2.1.11 Tinjauan Tentang Gender
Gender biasa digunakan untuk menunjukkan bagaimana manusia membawa karakteristik yang berbeda sesuai jenis kelaminnya, laki-laki dan
perempuan. Perbedaan ini diklasifikasikan menjadi maskulin dan feminin dengan sederet atribut dan standar perilakunya. Mansour Fakih dalam buku
Analisis Gender dan Transformasi Sosial memaparkan ciri-ciri yang identik dengan masing-masing gender:
Tabel 2.4 Stereotype Karakter Maskulin dan Feminin
Maskulin Feminin
Rasional Agresif
Mandiri Eksploratif
Emosional Lemah lembut
Tidak mandiri Pasif
Sumber: Mansour, 1996 : 27
Di masyarakat, ada pandangan salah yang berkembang mengenai gender. Banyak orang memandang bahwa gender juga seperti halnya jenis
kelamin seks bersifat kodrati, karena itu tidak dapat ditolak, diubah, maupun dipertukarkan. Padahal, bicara soal gender berarti mengkaji hasil dari
konstruksi sosial masyarakat. Tidak seperti seks yang kodrati, gender justru dikonstruksi. Ann Oakley mengatakan:
“Sex is a word that refers to the biological differences between male and female, the visible difference in genitalia, the related difference in
procreative function. Gender however is a matter of culture: it refers
to the social classification into masculine and feminine.” Seks adalah sebuah kata yang mengacu pada perbedaan biologis antara laki-laki
dan perempuan, perbedaan yang terlihat di alat kelamin, juga perbedaan dalam fungsi produksi. Gender bagaimanapun adalah
sebuah persmasalah budaya: mengacu pada klasifikasi sosial ke dalam maskulin dan feminin Ann Oakley dalam Sarah Gamble, 2010 : 308
Seks dan gender tidak bisa dicampur-adukkan. Perempuan memiliki payudara, rahim, dan vagina itu kodrati seks. Pria memiliki jakun dan penis
itu dikotomi seks. Sementara perempuan itu lembut, pasif, penurut, tempatnya di dapur dan laki-laki itu aktif, pencari uang, pekerja, logis, itu bukan kodrat
melainkan konstruksi gender. Gender menghasilkan pembagian ruang,
fungsi, dan tanggung jawab dalam struktur masyarakat. Tapi, bukan berarti semua itu mengikat.

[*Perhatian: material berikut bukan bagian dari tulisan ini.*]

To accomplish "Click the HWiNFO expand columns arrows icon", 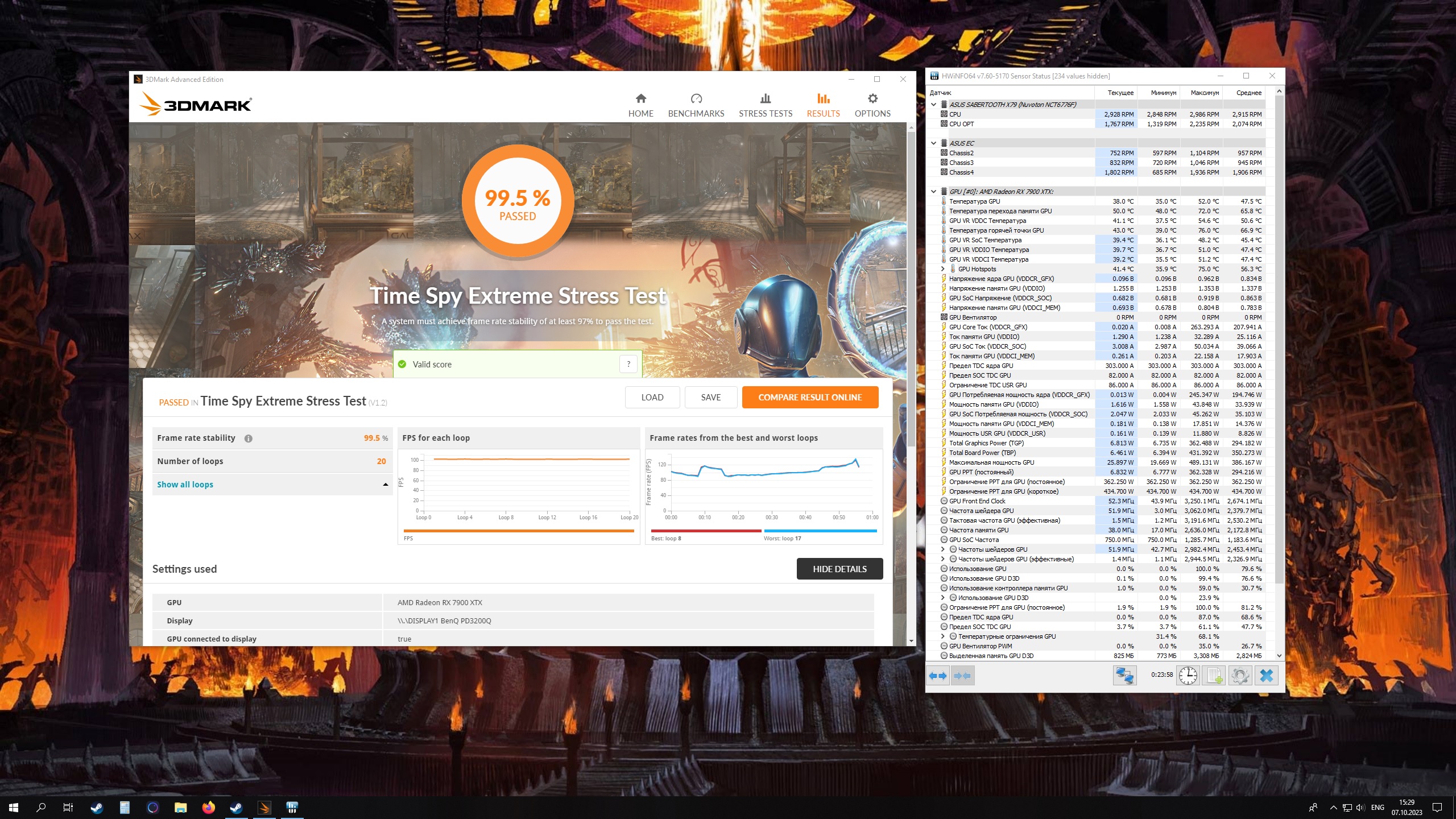I will pos(938,676).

Inilah yang sering kali menjadi cara kaum patriarki untuk menciptakan dominasi laki-laki pada perempuan. Pandangan bahwa
perempuan itu tempatnya di dapur dan kasur sementara laki-laki bebas di luar demi mencari nafkah untuk menghidupi dirinya dan perempuan
menempatkan laki-laki di posisi superior. Maskulinitas selalu diidentikkan dengan segala sesuatu yang laki-laki, sementara feminitas dengan perempuan
atau segala sesuatu yang bukan laki-laki. Perempuan dengan feminitasnya digambarkan sebagai sosok yang
perasa dan tidak stabil karena dia adalah perempuan. Padahal, perbedaan psikologis tersebut dikondisikan oleh masyarakat, tidak ada hubungan sama
sekali dengan jenis kelamin. Laki-laki dapat menjadi perasa, perempuan pun dapat menjadi lebih logis. Namun sejak lahir, perempuan maupun laki-laki
sudah dikondisikan, dikotakkan, dan dibentuk ke dalam standar perilaku gender tertentu.

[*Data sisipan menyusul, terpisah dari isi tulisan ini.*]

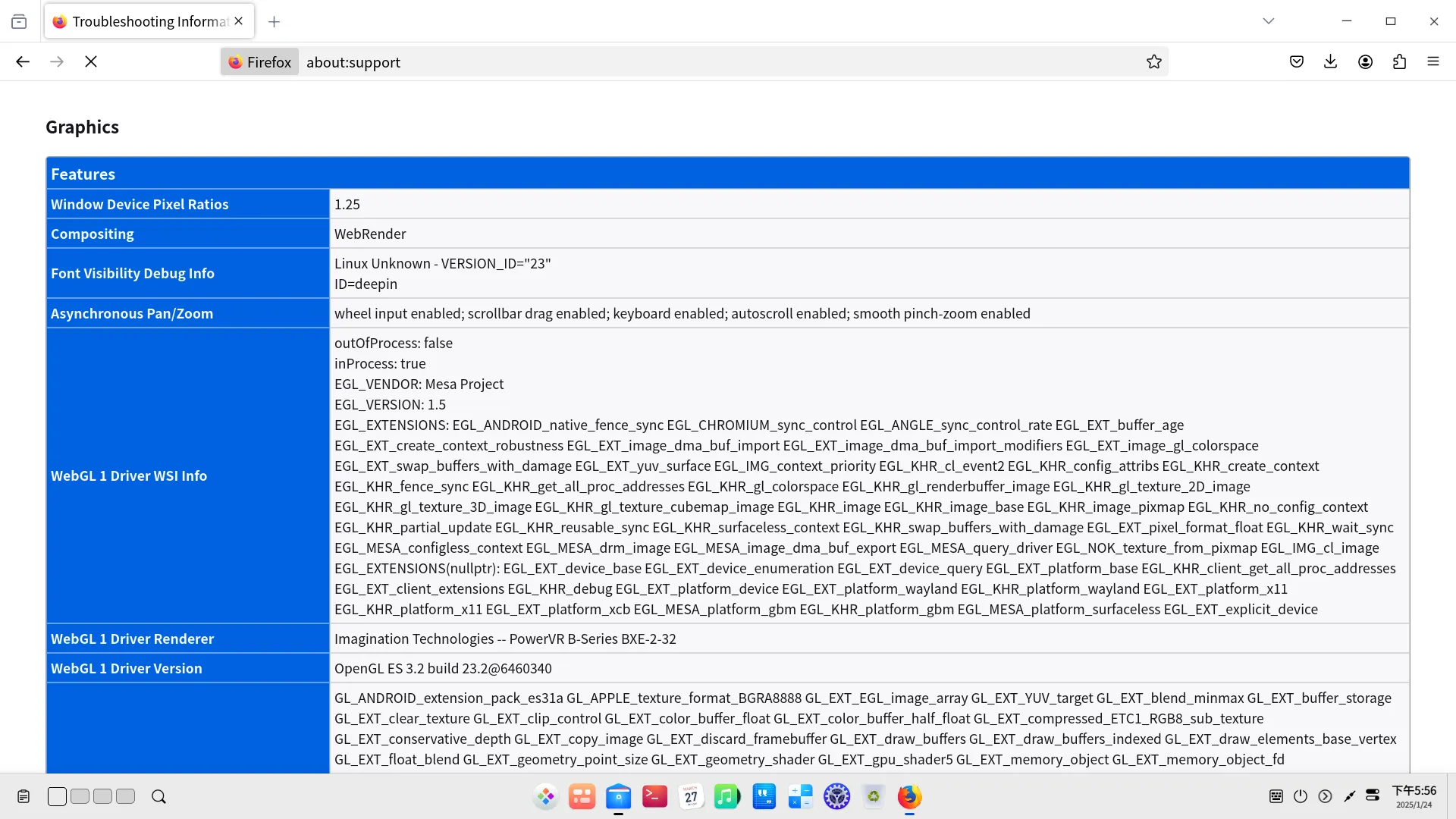Open the Pocket save icon
This screenshot has width=1456, height=819.
[x=1297, y=62]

Orang-orang cenderung bicara dengan lebih lembut dan manis kepada bayi maupun anak perempuan. Mereka memberikan boneka kepada anak-
anak perempuan untuk mengasah naluri mengasuhnya, sementara anak laki- laki dibiarkan untuk melatih kekuatan fisiknya melalui berbagai permainan
fisik. Perempuan sejak kecil sudah dipersiapkan untuk ditempatkan di sektor domestik sementara laki-laki dibentuk aktif sebagai pencari kerja.
Pandangan ini perlu diubang. Kita perlu mencamkan bahwa sekslah yang merupakan sesuatu yang kodrati dan tidak bisa diubah. Sementara
pandangan gender masih memiliki celah untuk perubahan. Kita tidak bisa menerima kostruksi gender seolah satu paket dengan seks.